Chanakya Ramdev has changed where he shops for groceries, he no longer goes to restaurants and he cooks all his meals at home.
But the Waterloo, Ont., resident says he’s still struggling with soaring food prices.
“The cost of living is up across the board, especially with food,” Ramdev says.
“It’s becoming unaffordable to live in Ontario.”
With the province gearing up for an election in June, experts say mounting concerns about the rising cost of goods is expected to dominate the campaign trail.
Canada’s inflation rate hit 6.7 per cent in March as the cost of gasoline, groceries and other items rose at the fastest pace in more than three decades, Statistics Canada said last month.
Housing prices in Ontario are among the highest in the country, with average home prices now exceeding $1 million in some areas, according to the Canadian Real Estate Association.
Gas prices in the province are nearing two dollars a litre after surpassing the all-time record —reached in March — last week.
A recent poll suggests the spiraling cost of everyday goods is a key issue for Ontario voters. Sixty-two per cent of Ontarians who responded to an Abacus Data survey in April said their household income was falling behind the cost of living.
It indicated the top issue for Ontario voters heading into the election is reducing the cost of living, followed closely by improving housing affordability and accessibility.
“Life wasn’t very affordable in Ontario — particularly in Toronto — before inflation kicked up. Now inflation has made it even more expensive to live here,” says Sheila Block, senior economist with the Canadian Centre for Policy Alternatives.
“Nobody’s happy about rising prices but inflation doesn’t affect everybody equally. Lower income families and individuals spend more on essentials like food, housing and transportation and when prices go up they have less ability to absorb those higher costs.”
There’s little a province can do to rein in sky-high inflation, experts say.
Factors pushing up prices, such as the war in Ukraine, supply chain issues and strong demand for goods, are all outside the control of a province, they say.
“These are issues that are above the provincial level,” University of Ottawa economics professor Mario Seccareccia says. “It’s largely an international phenomenon.”
Yet that hasn’t stopped the Ontario government — and now campaigning party leaders — from announcing plans to offer residents some relief from staggering inflation.
Ontario eliminated licence-plate-renewal fees in March and is refunding fees that drivers have paid since March 2020. The Progressive Conservatives also removed tolls on two highways and implemented a temporary gas tax reduction that will take effect in July, in the name of affordability.
“We know the rising cost of living has made many things more expensive, and can make it harder for families to make ends meet,” Premier Doug Ford said earlier this year.
The Liberals are pledging to make all transit fares across the province $1 per ride until January 2024 and to remove the provincial portion of the HST on prepared foods under $20 such as rotisserie chicken.

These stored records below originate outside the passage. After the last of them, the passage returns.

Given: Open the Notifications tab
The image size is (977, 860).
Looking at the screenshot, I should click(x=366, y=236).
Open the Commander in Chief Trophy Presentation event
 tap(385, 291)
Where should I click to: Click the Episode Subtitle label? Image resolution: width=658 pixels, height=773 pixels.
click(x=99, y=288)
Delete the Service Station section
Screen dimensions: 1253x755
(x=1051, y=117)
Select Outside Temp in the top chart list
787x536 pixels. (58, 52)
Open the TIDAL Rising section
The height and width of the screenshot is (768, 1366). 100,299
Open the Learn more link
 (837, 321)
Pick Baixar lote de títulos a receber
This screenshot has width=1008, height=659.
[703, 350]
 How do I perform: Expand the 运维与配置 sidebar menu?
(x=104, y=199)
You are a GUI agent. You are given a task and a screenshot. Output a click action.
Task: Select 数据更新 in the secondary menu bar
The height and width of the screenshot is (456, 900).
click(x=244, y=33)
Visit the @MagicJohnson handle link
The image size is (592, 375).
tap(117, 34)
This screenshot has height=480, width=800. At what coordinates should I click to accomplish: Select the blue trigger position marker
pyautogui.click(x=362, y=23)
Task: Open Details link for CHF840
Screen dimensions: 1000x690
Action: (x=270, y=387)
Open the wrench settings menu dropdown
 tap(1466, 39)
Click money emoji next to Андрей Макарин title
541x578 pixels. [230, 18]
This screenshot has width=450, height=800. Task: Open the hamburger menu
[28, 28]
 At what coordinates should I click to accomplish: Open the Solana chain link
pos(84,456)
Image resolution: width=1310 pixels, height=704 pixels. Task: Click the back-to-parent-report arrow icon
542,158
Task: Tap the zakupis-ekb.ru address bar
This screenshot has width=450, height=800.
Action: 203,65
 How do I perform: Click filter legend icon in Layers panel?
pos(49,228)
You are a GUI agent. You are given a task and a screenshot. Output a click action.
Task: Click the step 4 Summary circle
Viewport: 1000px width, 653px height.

These promises are appealing to voters, but experts say they’re not the most effective way of helping people struggling with rising costs.
For some residents, refunding $120 in licence-plate-renewal feesor saving on commuting costs as a result of a $1 transit fare could help them make ends meet, but others might not even notice — let alone need — the extra cash.
“These are good gimmicks to get you re-elected,” Seccareccia says. “But it isn’t the best way of addressing affordability.”
Instead, the focus should be on aiding lower-income earners, who tend to be disproportionately impacted by higher prices, experts suggest.
“When you see things like the dramatic rise in food prices we have to be concerned about people with lower incomes because they will be most harshly impacted by rising costs,” says Valerie Tarasuk, University of Toronto nutritional sciences professor.
Raising the minimum wage, indexing social assistance and senior payments to inflation and raising the basic personal tax credit would help those with the greatest need, experts say.
The Progressive Conservative government raised the minimum wage this year to $15 an hour, after cancelling an increase to that amount after they won the 2018 election, and is planning to boost it to $15.50 in October, tied to inflation.
The NDP is pledging a $16 minimum wage in October, rising to $20 in 2026. The party also says it would increase welfare and disability support payments by 20 per cent.
The Liberals are promising a $16-per-hour minimum wage as of January, before creating regional living wages, which experts say could be as high as $22 an hour in Toronto.
In addition, increasing the supply of affordable housing — which the NDP, PCs and Greens are pledging to do— and taxing capital gains on the sale of personal residences to help fund it could help, they say.
“A hefty capital gains tax would discourage house flipping and the use of real estate as an investment,” Seccareccia says
Meanwhile, Chanakya in Waterloo says even though he can still put food on the table, he’ll keep watching the Ontario election campaign closely for some relief from rising food prices.
“I can’t go to restaurants anymore because the prices have doubled so I’m cooking at home every day now,” he says.
“I used to go to Sobeys because I found the quality better but now I go to Walmart. I’m doing what I can but it’s still expensive.”
Chanakya adds: “Maybe it’s time for the government to get involved and set a roof on how much a company or restaurant can increase prices because food is critical but it’s becoming unaffordable.”